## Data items
-- Start --

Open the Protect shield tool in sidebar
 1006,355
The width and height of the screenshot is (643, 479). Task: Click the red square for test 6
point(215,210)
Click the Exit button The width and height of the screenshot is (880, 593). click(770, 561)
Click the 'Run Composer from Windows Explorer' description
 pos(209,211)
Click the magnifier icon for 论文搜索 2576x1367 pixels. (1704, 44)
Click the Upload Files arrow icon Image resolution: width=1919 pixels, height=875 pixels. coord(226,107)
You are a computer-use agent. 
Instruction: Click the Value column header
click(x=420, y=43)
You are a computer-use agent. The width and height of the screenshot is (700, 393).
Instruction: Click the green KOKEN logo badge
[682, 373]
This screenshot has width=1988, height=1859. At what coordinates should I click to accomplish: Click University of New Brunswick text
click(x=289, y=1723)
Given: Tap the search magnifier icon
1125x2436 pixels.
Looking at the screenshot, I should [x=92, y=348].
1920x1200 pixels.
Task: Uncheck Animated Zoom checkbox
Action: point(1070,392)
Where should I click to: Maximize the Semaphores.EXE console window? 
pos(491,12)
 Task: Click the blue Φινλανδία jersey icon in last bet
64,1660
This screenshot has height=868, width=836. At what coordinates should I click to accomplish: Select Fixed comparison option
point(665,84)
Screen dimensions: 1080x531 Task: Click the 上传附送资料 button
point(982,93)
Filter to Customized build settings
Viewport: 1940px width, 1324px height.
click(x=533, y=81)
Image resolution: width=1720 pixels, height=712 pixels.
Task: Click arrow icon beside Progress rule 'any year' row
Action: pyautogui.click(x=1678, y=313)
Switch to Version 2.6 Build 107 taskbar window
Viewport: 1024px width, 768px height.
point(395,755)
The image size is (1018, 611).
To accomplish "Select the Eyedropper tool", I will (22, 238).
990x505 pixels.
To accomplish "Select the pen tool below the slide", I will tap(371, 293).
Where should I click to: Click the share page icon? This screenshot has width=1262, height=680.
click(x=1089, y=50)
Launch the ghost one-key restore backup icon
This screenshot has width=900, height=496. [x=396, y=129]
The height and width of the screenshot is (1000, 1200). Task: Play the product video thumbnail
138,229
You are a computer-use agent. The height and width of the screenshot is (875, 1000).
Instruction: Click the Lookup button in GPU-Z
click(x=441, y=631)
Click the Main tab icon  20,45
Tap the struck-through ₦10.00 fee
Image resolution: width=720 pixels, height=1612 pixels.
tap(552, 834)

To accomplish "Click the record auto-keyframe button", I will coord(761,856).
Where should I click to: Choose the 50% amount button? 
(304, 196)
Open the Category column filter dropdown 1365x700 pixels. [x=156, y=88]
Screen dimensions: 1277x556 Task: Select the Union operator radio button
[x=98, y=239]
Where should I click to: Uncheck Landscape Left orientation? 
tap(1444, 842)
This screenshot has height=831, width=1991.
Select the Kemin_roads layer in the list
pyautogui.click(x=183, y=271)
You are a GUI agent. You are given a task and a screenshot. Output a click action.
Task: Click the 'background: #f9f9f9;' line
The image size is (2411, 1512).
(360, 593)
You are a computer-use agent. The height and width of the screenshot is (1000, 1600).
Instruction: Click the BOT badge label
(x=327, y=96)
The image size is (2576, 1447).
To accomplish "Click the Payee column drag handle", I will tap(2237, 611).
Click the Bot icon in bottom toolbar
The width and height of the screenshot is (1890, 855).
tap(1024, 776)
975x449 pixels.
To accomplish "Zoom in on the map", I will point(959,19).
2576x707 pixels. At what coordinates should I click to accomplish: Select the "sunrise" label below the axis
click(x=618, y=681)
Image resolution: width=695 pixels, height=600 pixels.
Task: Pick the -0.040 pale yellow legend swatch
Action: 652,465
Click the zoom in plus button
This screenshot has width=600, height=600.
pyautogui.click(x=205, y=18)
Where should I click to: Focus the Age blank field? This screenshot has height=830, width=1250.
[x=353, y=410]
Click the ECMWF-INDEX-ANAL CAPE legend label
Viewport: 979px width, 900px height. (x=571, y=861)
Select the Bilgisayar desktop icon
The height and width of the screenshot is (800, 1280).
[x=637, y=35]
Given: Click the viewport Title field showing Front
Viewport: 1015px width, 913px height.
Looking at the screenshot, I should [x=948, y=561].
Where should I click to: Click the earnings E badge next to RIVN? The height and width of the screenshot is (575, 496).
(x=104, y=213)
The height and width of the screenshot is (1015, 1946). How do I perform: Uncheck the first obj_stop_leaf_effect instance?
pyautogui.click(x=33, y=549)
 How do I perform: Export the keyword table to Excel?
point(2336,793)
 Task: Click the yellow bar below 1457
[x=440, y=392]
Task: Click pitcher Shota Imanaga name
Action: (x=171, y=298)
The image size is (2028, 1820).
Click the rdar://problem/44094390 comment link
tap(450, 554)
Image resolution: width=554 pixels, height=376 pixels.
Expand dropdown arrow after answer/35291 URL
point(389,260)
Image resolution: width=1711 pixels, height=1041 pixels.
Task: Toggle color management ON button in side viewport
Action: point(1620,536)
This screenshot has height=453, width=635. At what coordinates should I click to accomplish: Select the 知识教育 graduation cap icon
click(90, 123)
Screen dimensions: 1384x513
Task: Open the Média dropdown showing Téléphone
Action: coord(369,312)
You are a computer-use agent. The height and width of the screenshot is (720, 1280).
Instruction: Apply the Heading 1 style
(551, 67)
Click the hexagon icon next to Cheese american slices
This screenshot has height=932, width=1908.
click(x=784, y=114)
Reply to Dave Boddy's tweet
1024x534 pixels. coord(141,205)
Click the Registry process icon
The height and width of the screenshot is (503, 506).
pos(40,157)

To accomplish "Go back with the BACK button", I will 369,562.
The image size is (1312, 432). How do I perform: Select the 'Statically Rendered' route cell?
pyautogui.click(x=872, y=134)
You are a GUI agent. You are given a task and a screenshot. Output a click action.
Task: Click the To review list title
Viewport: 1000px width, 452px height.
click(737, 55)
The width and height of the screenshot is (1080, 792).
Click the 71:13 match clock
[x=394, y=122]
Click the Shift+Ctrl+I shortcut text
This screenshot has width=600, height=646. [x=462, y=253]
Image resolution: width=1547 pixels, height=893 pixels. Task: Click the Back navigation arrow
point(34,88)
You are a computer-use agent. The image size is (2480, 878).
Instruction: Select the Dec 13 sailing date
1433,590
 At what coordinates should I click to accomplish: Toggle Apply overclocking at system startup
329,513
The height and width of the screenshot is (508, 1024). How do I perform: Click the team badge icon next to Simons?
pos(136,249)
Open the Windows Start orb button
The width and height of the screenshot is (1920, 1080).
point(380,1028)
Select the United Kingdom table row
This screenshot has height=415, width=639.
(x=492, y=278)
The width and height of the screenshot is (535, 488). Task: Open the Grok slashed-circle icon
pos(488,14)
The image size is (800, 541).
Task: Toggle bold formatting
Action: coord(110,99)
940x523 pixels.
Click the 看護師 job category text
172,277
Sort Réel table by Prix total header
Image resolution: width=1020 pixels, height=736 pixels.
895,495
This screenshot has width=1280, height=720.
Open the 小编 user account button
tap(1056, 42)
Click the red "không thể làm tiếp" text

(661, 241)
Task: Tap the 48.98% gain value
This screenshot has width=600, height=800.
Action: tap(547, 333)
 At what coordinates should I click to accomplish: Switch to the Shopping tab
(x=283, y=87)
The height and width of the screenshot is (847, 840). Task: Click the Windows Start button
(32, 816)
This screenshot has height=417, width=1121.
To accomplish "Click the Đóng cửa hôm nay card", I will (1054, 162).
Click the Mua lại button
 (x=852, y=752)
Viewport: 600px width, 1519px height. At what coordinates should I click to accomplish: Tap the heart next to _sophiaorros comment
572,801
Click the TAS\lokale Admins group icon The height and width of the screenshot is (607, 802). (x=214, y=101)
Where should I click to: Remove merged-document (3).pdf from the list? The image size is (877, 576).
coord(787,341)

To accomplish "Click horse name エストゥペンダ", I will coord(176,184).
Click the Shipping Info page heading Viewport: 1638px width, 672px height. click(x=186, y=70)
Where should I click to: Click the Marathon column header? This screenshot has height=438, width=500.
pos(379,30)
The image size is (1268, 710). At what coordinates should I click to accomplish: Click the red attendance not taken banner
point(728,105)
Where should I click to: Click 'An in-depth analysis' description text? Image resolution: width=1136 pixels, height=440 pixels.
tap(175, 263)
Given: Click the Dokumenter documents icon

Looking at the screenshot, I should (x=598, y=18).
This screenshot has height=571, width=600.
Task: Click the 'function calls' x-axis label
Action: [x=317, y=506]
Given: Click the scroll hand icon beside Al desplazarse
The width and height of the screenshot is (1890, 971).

-- End --

## What you are asked to do
Please copy the data above, from the line with "is (1000, 1600)." up to and including the line with "Action: 652,465", without any changes.

## Response to this task
You are a computer-use agent. The height and width of the screenshot is (1000, 1600).
Instruction: Click the BOT badge label
(x=327, y=96)
The image size is (2576, 1447).
To accomplish "Click the Payee column drag handle", I will tap(2237, 611).
Click the Bot icon in bottom toolbar
The width and height of the screenshot is (1890, 855).
tap(1024, 776)
975x449 pixels.
To accomplish "Zoom in on the map", I will point(959,19).
2576x707 pixels. At what coordinates should I click to accomplish: Select the "sunrise" label below the axis
click(x=618, y=681)
Image resolution: width=695 pixels, height=600 pixels.
Task: Pick the -0.040 pale yellow legend swatch
Action: 652,465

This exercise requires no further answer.